# [Stored entries]
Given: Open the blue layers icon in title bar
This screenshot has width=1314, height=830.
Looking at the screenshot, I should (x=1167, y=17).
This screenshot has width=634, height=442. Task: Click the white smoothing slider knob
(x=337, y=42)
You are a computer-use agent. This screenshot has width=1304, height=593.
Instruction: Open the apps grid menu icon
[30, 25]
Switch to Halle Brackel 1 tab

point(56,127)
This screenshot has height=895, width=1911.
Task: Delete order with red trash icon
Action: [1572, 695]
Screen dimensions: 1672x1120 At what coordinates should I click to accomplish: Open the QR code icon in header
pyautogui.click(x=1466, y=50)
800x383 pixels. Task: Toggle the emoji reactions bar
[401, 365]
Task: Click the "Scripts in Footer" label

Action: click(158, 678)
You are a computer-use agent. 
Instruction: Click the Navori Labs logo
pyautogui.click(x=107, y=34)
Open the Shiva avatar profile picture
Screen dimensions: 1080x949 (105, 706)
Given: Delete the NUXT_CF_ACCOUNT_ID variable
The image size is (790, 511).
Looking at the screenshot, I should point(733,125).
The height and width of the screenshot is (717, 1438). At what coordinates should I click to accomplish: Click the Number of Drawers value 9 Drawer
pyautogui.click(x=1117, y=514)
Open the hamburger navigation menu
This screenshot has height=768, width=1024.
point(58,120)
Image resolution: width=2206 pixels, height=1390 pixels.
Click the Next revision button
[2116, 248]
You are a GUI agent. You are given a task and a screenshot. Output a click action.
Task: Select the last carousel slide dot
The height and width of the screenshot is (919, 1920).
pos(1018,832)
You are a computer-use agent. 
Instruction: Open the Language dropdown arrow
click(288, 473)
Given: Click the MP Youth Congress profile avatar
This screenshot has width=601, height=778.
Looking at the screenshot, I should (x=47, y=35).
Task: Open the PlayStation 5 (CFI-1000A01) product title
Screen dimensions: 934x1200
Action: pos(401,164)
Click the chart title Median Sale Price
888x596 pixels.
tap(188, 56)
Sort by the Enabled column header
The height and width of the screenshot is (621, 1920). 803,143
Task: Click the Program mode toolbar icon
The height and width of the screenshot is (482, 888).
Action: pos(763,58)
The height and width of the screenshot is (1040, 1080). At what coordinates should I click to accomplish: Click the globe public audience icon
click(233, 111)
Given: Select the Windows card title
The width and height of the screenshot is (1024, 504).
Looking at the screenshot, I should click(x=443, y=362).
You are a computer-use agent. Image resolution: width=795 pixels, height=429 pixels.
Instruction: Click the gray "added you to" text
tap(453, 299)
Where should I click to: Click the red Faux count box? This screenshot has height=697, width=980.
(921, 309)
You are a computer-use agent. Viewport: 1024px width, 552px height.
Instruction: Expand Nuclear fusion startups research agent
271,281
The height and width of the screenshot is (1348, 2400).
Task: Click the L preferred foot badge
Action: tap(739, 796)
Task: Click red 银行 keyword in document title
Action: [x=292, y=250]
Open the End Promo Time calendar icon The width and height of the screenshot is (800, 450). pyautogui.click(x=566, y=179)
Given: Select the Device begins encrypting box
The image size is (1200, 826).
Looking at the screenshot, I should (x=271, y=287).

# [EXERCISE]
Copy the entries word for word.

# [COMPLETED TASK]
Given: Open the blue layers icon in title bar
This screenshot has width=1314, height=830.
Looking at the screenshot, I should (x=1167, y=17).
This screenshot has width=634, height=442. Task: Click the white smoothing slider knob
(x=337, y=42)
You are a computer-use agent. This screenshot has width=1304, height=593.
Instruction: Open the apps grid menu icon
[30, 25]
Switch to Halle Brackel 1 tab

point(56,127)
This screenshot has height=895, width=1911.
Task: Delete order with red trash icon
Action: [1572, 695]
Screen dimensions: 1672x1120 At what coordinates should I click to accomplish: Open the QR code icon in header
pyautogui.click(x=1466, y=50)
800x383 pixels. Task: Toggle the emoji reactions bar
[401, 365]
Task: Click the "Scripts in Footer" label

Action: click(158, 678)
You are a computer-use agent. 
Instruction: Click the Navori Labs logo
pyautogui.click(x=107, y=34)
Open the Shiva avatar profile picture
Screen dimensions: 1080x949 (105, 706)
Given: Delete the NUXT_CF_ACCOUNT_ID variable
The image size is (790, 511).
Looking at the screenshot, I should point(733,125).
The height and width of the screenshot is (717, 1438). At what coordinates should I click to accomplish: Click the Number of Drawers value 9 Drawer
pyautogui.click(x=1117, y=514)
Open the hamburger navigation menu
This screenshot has height=768, width=1024.
point(58,120)
Image resolution: width=2206 pixels, height=1390 pixels.
Click the Next revision button
[2116, 248]
You are a GUI agent. You are given a task and a screenshot. Output a click action.
Task: Select the last carousel slide dot
The height and width of the screenshot is (919, 1920).
pos(1018,832)
You are a computer-use agent. 
Instruction: Open the Language dropdown arrow
click(288, 473)
Given: Click the MP Youth Congress profile avatar
This screenshot has width=601, height=778.
Looking at the screenshot, I should (x=47, y=35).
Task: Open the PlayStation 5 (CFI-1000A01) product title
Screen dimensions: 934x1200
Action: pos(401,164)
Click the chart title Median Sale Price
888x596 pixels.
tap(188, 56)
Sort by the Enabled column header
The height and width of the screenshot is (621, 1920). 803,143
Task: Click the Program mode toolbar icon
The height and width of the screenshot is (482, 888).
Action: pos(763,58)
The height and width of the screenshot is (1040, 1080). At what coordinates should I click to accomplish: Click the globe public audience icon
click(233, 111)
Given: Select the Windows card title
The width and height of the screenshot is (1024, 504).
Looking at the screenshot, I should click(x=443, y=362).
You are a computer-use agent. Image resolution: width=795 pixels, height=429 pixels.
Instruction: Click the gray "added you to" text
tap(453, 299)
Where should I click to: Click the red Faux count box? This screenshot has height=697, width=980.
(921, 309)
You are a computer-use agent. Viewport: 1024px width, 552px height.
Instruction: Expand Nuclear fusion startups research agent
271,281
The height and width of the screenshot is (1348, 2400).
Task: Click the L preferred foot badge
Action: tap(739, 796)
Task: Click red 银行 keyword in document title
Action: [x=292, y=250]
Open the End Promo Time calendar icon The width and height of the screenshot is (800, 450). pyautogui.click(x=566, y=179)
Given: Select the Device begins encrypting box
The image size is (1200, 826).
Looking at the screenshot, I should (x=271, y=287).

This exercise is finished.